The Individual in Modern Society
I. Course Prefix/Number: SSC 101
Course Name: The Individual in Modern Society
Credits: 3 (3 lecture; 0 lab)
III. Course (Catalog) Description
Course introduces the social sciences by examining the individual’s role in Modern Societies, using an interdisciplinary approach. Content explores perspectives of two or more of the following disciplines: history, economics, sociology, anthropology, psychology and/or political science.
IV. Learning Objectives
The student will:
- define and examine contemporary problems in society and their historical development with the main focus on the United States, comparisons will also be made with the rest of the world.
- understand various schools of thought in the social sciences, how they relate to each other, and how practitioners in the different disciplines seek to explain current economic, political, social, and cultural developments.

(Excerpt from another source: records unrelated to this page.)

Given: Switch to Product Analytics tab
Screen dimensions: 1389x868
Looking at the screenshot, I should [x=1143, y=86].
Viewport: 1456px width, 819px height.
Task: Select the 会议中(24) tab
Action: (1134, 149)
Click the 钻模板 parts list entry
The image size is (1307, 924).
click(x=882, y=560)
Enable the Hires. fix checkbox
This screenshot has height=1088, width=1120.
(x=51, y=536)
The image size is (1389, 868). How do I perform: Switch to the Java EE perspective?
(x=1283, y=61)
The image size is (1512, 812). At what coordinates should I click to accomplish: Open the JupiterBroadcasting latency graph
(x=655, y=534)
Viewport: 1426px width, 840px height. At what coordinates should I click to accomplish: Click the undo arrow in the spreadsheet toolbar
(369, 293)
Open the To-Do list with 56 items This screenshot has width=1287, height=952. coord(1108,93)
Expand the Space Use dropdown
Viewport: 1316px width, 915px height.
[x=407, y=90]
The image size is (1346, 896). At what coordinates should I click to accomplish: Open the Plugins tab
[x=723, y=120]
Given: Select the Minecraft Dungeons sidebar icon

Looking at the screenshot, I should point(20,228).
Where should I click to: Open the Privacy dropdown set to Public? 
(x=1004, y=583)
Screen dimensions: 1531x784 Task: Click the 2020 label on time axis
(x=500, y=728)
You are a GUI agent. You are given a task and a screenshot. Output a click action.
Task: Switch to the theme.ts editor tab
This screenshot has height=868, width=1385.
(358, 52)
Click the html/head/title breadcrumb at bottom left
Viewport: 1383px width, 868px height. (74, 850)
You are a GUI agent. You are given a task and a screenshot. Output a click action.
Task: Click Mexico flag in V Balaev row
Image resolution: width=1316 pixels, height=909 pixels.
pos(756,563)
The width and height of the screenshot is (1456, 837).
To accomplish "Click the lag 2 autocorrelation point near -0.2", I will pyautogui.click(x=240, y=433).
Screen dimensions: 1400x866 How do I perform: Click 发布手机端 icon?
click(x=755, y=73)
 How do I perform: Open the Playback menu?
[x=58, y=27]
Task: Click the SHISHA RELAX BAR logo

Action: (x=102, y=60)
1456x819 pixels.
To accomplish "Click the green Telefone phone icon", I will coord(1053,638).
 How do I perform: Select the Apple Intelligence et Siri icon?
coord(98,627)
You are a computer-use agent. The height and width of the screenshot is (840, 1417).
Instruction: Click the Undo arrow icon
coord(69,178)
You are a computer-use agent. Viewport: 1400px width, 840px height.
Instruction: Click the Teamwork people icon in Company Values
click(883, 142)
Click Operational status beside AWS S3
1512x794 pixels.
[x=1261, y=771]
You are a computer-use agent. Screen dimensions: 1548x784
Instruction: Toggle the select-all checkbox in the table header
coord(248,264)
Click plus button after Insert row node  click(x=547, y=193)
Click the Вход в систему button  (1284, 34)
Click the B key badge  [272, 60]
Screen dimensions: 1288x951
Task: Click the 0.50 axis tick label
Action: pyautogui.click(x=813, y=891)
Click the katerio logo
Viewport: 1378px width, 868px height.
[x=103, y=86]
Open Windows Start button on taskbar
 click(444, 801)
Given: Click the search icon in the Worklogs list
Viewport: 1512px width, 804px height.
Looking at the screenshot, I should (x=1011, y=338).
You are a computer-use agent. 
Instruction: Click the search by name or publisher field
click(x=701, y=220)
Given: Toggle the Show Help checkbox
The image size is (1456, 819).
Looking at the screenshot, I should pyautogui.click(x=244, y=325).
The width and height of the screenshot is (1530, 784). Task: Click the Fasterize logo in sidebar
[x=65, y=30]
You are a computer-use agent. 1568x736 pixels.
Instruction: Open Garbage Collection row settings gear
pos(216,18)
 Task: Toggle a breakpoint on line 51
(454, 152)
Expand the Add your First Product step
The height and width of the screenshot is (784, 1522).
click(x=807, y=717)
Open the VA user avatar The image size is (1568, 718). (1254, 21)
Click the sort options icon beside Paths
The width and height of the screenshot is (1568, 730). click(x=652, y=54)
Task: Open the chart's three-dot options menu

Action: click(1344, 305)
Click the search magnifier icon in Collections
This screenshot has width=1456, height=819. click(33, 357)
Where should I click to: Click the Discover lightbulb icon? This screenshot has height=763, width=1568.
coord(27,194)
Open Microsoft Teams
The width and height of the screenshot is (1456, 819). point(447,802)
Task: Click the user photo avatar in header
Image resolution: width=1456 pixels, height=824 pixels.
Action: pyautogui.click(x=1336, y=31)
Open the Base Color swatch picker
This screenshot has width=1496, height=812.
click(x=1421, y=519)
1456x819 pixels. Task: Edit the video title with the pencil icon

- develop hypotheses about the source(s) of the problems discussed, become acquainted with various theoretical perspectives.
- carry out primary research on chosen topics in small groups to determine causality by developing a research protocol and communicating their findings to the instructor and classmates through written and oral presentations.
- become aware of how trends, forces, and changes in society affect themselves and others and determine how they can impact change.
V. Academic Integrity and Student Conduct
• plagiarism (turning in work not written by you, or lacking proper citation),
• falsification and fabrication (lying or distorting the truth),
• helping others to cheat,
• unauthorized changes on official documents,
• pretending to be someone else or having someone else pretend to be you,
• making or accepting bribes, special favors, or threats, and
• any other behavior that violates academic integrity.
There are serious consequences to violations of the academic integrity policy. Oakton's policies and procedures provide students a fair hearing if a complaint is made against you. If you are found to have violated the policy, the minimum penalty is failure on the assignment and, a disciplinary record will be established and kept on file in the office of the Vice President for Student Affairs for a period of 3 years.
Please review the Code of Academic Conduct and the Code of Student Conduct, both located online at
VI. Sequence of Topics
- Social Science and Its Methods
- Disciplines of Social Science
- Human Origins and Western Culture
- Culture and Cultural Change
- Individuals' Interaction with Society
- Social Institutions and Social Problems
- Political Problems
- Economic Problems
- International Relations
VII. Methods of Instruction
Course may be taught as face-to-face, hybrid or online course.
VIII. Course Practices Required
This course relies on the student's ability to read and understand college-level text material. Students will be required to write for the class the equivalent of 12-15 typed pages of material that will be graded. This writing may take the form of a research or term paper, summaries of journal articles, and/or a series of shorter, analytical papers.
IX. Instructional Materials
Callero, Peter L. (2009). The Myth of Individualism: How Social Forces Shape Our Lives. Rowman & Littlefield Publications.
Hofstede, Geert and Michael Minkov (2010). Cultures and Organizations: Software of the Mind (3rd ed.). Boston, MA: McGraw Hill.
Miller, Robert and Stephen McNamee (2009). The Meritocracy Myth (2nd ed.). Rowman & Littlefield Publications.
Lardner, James (2007). Inequality Matters: The Growing Economic Divide in America and its Poisonous Consequences. New Press Publishers.
Kusserow, Adrie (2004). American Individualisms: Child Rearing and Social Class in Three Neighborhoods (Culture, Mind, and Society). St. Martin’s Press.
A variety of journal articles will also be required.
X. Methods of Evaluating Student Progress
Grades will be determined by a sample of the following: exam scores, performance on papers, class participation, and completion of homework and in-class exercises.
XI. Other Course Information
If you have a documented learning, psychological, or physical disability you may be entitled to reasonable academic accommodations or services. To request accommodations or services, contact the Access and Disability Resource Center at the Des Plaines or Skokie campus. All students are expected to fulfill essential course requirements. The College will not waive any essential skill or requirement of a course or degree program.
Oakton Community College is committed to maintaining a campus environment emphasizing the dignity and worth of all members of the community, and complies with all federal and state Title IX requirements.
Resources and support for
- pregnancy-related and parenting accommodations; and
- victims of sexual misconduct
Resources and support for LGBTQ+ students can be found at www.oakton.edu/lgbtq.
Electronic video and/or audio recording is not permitted during class unless the student obtains written permission from the instructor. In cases where recordings are allowed, such content is restricted to personal use only. Any distribution of such recordings is strictly prohibited. Personal use is defined as use by an individual student for the purpose of studying or completing course assignments.
For students who have been approved for audio and/or video recording of lectures and other classroom activities as a reasonable accommodation by Oakton’s Access Disabilities Resource Center (ADRC), applicable federal law requires instructors to permit those recordings. Such recordings are also limited to personal use. Any distribution of such recordings is strictly prohibited.
Violation of this policy will result in disciplinary action through the Code of Student Conduct.